■ Working data
▽

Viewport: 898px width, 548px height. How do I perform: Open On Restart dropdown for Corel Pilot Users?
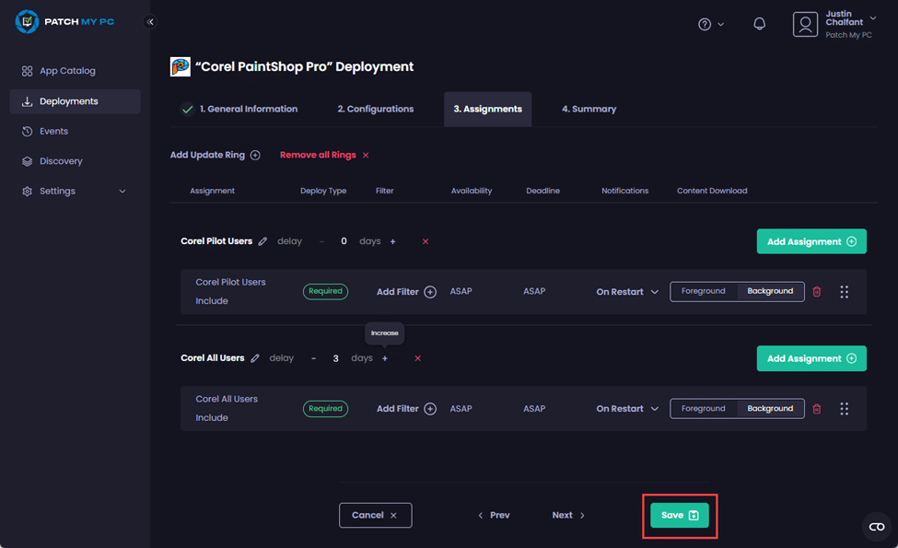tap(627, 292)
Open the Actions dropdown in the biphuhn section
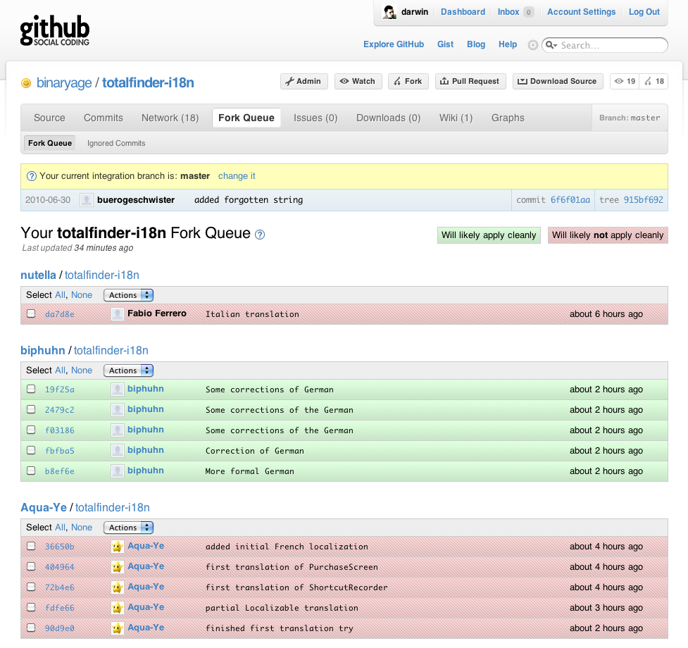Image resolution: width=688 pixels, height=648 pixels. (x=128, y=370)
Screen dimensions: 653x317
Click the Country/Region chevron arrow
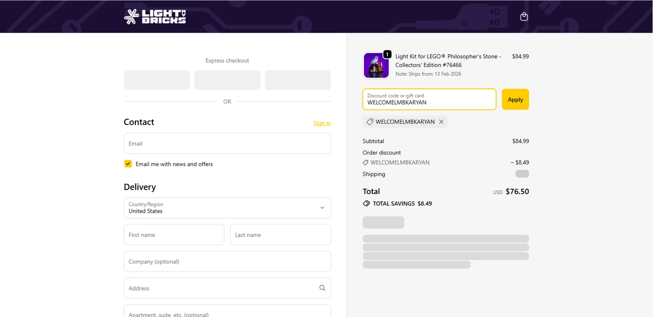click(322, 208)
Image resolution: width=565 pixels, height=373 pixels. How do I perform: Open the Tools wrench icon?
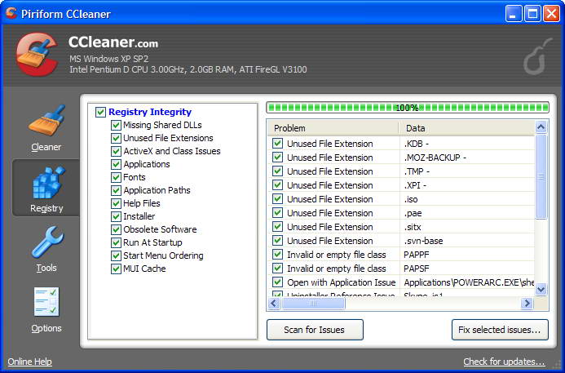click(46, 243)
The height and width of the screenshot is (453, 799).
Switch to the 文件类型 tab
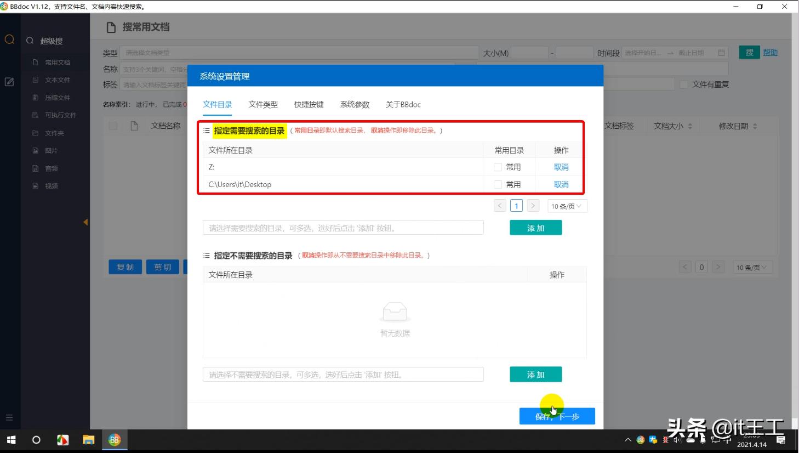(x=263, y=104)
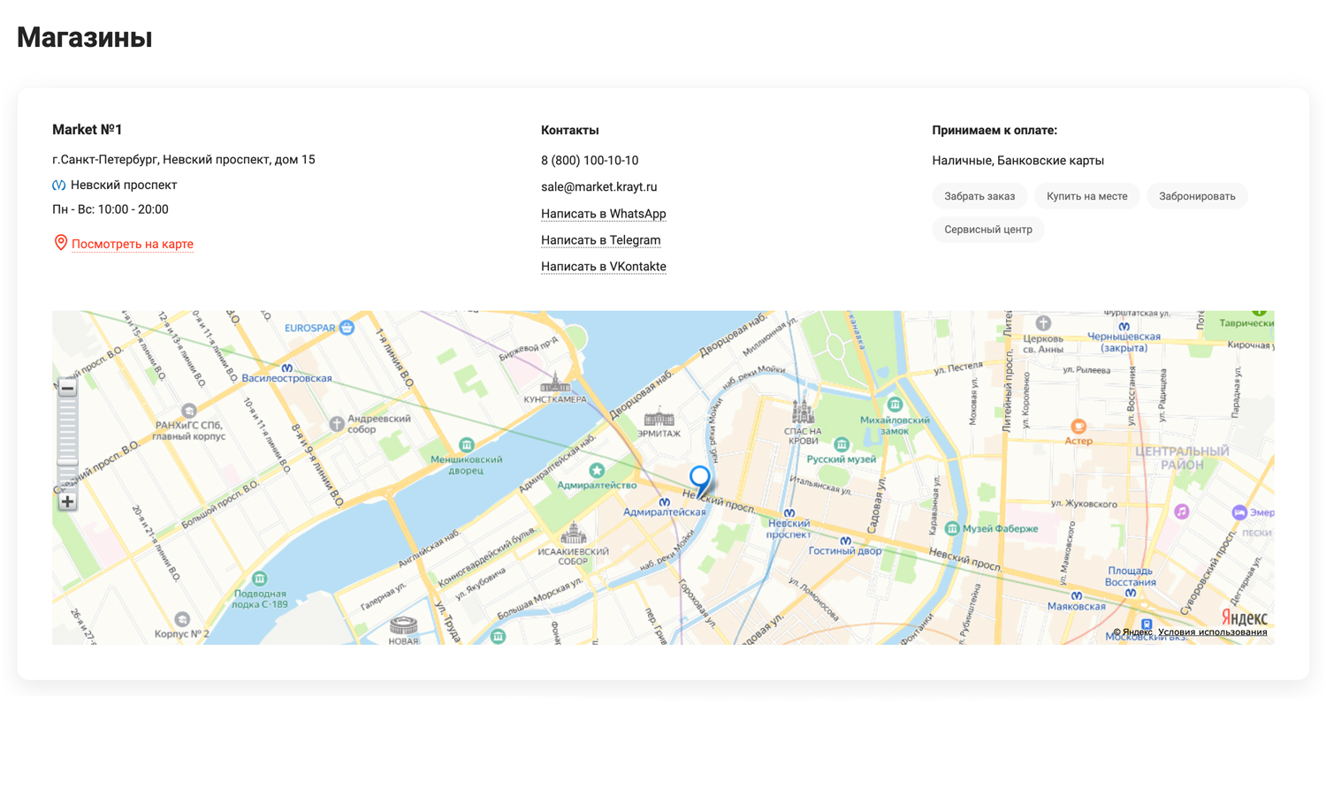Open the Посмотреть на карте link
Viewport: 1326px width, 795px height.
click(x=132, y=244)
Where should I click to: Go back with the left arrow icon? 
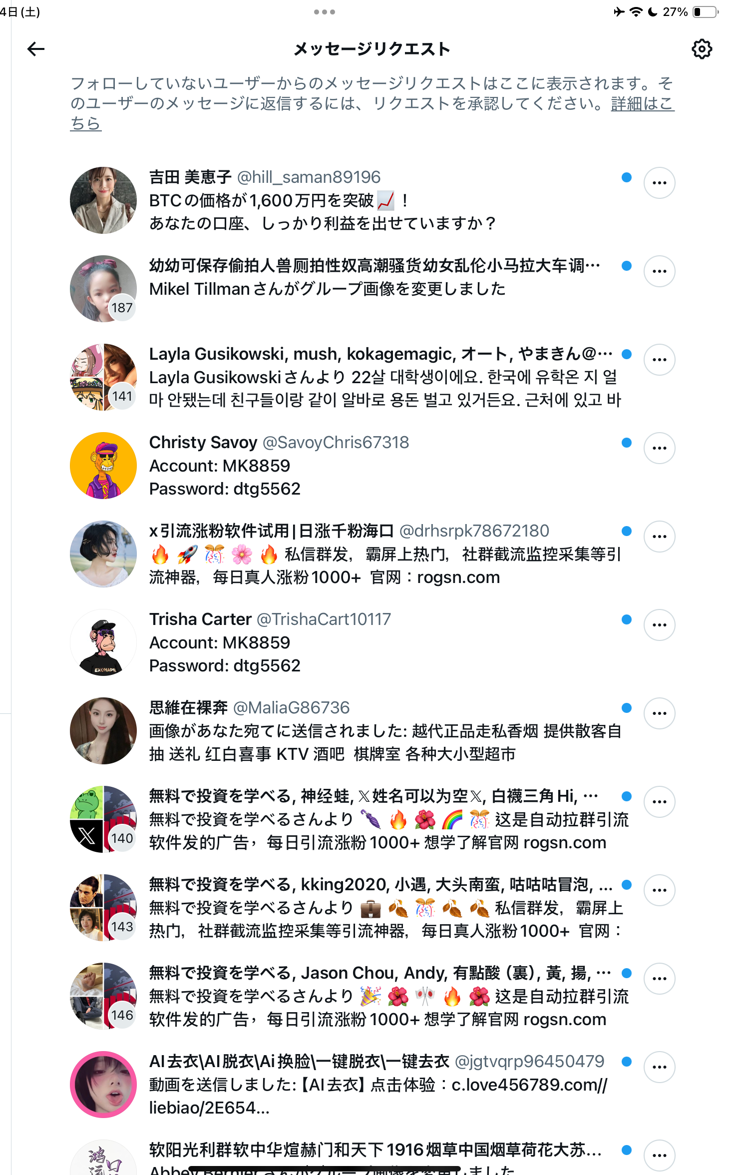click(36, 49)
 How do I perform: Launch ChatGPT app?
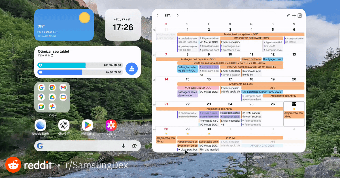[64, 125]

△
▽

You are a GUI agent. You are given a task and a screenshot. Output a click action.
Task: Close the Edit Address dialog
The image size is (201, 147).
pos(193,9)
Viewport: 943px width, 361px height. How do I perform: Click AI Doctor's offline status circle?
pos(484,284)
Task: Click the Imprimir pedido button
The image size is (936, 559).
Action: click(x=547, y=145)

△

■ Aim of the task
Everything from the line with "Screen dimensions: 653x317" through the line with "The height and" in the material above should be transcribed exactly, except the pictures.

■ Completed exercise
Screen dimensions: 653x317
Click the Country/Region chevron arrow
click(322, 208)
Image resolution: width=565 pixels, height=373 pixels. How do I perform: Open the Tools wrench icon?
click(46, 243)
The height and width of the screenshot is (453, 799).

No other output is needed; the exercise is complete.